> _AIM OF THE EXERCISE_:
Pictures do not belong in your copy. Repeat all the other data exactly.

> _SOURCE MATERIAL_:
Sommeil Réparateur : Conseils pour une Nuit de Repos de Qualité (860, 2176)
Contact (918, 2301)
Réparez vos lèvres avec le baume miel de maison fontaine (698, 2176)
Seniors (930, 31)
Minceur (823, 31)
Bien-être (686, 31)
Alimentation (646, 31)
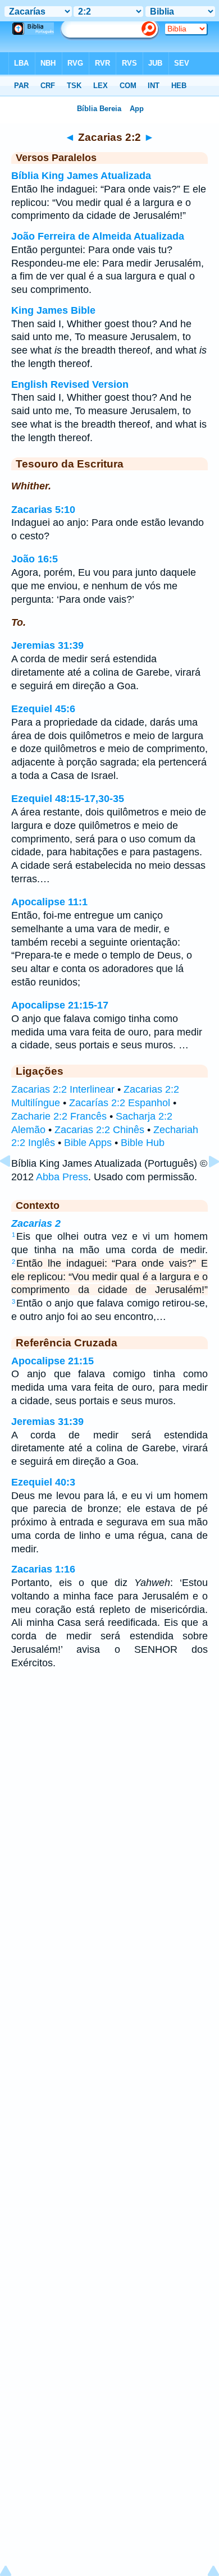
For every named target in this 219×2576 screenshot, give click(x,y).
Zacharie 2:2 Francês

> _ANSWER TO THIS EXERCISE_:
Sommeil Réparateur : Conseils pour une Nuit de Repos de Qualité (860, 2176)
Contact (918, 2301)
Réparez vos lèvres avec le baume miel de maison fontaine (698, 2176)
Seniors (930, 31)
Minceur (823, 31)
Bien-être (686, 31)
Alimentation (646, 31)
For every named target in this 219×2576 screenshot, give click(x,y).
Zacharie 2:2 Francês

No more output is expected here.